As enjoyable as these scenes are, not least thanks to a customarily luminous Penelope Cruz as young Salva’s mother Jacinta, it is the moments of the ageing Mallo coming to terms with himself that are the most moving and soulful. Salvador’s final days with the elderly Jacinta (Julieta Serrano) pack a particular punch as his mother brusquely informs him that, “you weren’t a good son,” yet the scenes depict a peaceful resolution and an affectionate farewell. Perhaps the most affecting is the tender soothing of an old wound with a former lover (Leonardo Sbaraglia); a wonderful scene that bursts with decades of things left unsaid and with the relief of reconciliation.

Banderas carves through the inherent solipsism and self-indulgence that could have scuppered the film. Though Mallo could be seen as (and may actually be) ridiculous, there’s a natural leonine dignity about the actor, particularly in his late middle age. His performance is dialled-down and melancholy like he’s slowly imploding as his spine contracts like a fist. Despite his many ailments, it becomes clear it’s the nostalgia that hurts the most.

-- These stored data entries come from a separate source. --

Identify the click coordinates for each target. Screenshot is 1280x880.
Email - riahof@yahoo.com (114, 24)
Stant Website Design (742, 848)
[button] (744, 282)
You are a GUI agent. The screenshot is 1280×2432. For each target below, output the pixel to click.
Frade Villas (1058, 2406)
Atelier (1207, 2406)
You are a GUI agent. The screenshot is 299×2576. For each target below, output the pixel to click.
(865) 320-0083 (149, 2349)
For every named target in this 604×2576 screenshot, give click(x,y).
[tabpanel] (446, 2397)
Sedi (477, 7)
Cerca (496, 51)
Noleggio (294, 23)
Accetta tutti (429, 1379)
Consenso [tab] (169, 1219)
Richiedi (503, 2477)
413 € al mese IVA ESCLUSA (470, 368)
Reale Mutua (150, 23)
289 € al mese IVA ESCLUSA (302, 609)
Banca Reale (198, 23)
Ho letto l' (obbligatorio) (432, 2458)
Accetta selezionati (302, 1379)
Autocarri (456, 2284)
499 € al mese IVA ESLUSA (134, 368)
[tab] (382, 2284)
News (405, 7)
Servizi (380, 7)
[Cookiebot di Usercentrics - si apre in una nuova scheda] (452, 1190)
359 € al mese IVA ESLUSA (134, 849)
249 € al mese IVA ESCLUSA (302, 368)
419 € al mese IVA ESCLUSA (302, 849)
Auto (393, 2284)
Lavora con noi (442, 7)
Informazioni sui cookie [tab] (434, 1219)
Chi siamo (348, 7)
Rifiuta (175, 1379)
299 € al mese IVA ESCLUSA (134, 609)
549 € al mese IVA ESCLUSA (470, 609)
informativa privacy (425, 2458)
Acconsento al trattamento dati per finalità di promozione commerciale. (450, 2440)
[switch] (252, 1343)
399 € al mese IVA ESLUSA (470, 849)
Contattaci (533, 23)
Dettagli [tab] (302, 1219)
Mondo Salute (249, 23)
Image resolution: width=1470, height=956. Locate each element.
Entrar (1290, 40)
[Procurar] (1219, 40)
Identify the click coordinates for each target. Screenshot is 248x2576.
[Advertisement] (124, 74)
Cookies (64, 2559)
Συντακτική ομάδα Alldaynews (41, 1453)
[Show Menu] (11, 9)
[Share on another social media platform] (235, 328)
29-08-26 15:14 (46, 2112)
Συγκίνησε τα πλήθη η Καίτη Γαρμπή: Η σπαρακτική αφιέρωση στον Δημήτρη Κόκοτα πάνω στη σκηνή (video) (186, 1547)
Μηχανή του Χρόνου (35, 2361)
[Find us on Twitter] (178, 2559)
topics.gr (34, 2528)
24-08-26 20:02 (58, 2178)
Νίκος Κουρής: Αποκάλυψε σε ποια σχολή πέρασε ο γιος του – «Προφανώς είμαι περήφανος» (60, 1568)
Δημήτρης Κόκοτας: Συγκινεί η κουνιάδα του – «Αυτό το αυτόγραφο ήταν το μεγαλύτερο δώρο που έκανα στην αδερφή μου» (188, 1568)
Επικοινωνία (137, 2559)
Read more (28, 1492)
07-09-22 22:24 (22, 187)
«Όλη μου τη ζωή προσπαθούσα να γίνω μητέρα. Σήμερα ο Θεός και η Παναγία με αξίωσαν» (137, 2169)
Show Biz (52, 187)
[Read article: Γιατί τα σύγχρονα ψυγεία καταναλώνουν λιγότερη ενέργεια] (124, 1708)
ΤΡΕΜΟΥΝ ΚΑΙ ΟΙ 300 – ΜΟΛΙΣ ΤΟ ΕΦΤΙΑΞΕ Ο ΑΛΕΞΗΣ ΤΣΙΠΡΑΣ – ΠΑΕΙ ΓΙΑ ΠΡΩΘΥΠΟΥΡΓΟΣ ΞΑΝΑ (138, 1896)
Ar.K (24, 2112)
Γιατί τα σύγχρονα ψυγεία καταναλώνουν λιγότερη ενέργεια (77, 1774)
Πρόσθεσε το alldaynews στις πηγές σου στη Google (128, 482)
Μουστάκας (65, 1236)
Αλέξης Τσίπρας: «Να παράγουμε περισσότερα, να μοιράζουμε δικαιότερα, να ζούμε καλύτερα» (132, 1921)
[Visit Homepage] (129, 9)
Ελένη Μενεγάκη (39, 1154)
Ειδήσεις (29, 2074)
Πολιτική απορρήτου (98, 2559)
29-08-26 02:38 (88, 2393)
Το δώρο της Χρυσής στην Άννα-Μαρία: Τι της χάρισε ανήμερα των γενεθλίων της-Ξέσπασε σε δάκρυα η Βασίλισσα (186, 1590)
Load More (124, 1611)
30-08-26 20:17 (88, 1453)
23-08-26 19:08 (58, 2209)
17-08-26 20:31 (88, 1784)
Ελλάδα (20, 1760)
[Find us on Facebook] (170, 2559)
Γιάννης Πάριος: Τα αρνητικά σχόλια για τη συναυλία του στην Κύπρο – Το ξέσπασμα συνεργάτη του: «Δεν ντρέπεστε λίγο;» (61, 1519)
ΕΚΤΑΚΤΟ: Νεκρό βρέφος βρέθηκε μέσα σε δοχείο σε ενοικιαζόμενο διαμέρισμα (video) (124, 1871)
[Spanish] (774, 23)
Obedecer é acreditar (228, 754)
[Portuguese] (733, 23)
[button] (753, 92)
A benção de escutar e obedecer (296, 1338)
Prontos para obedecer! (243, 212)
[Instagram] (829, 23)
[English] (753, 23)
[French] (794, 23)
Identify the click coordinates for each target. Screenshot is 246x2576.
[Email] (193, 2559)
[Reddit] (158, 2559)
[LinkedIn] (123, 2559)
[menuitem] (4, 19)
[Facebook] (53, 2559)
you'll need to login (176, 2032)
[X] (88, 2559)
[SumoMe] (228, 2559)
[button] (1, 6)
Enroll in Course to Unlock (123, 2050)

Whether Pain and Glory is a true reflection of Pedro Almodóvar the man as he reaches the milestone age of 70 is up for debate. There’s a Bergman-esque reveal that suggests he’s not ready to mothball his showman’s outfit just yet, but 40 years into his career this is a film that feels like a summation of what has gone before. It’s the filmmaker not just reassessing his own legacy, but acting as the curator of his legend. There are some longueurs that wallow in autobiographical indulgence, but for the most part, this is top-level Almodóvar.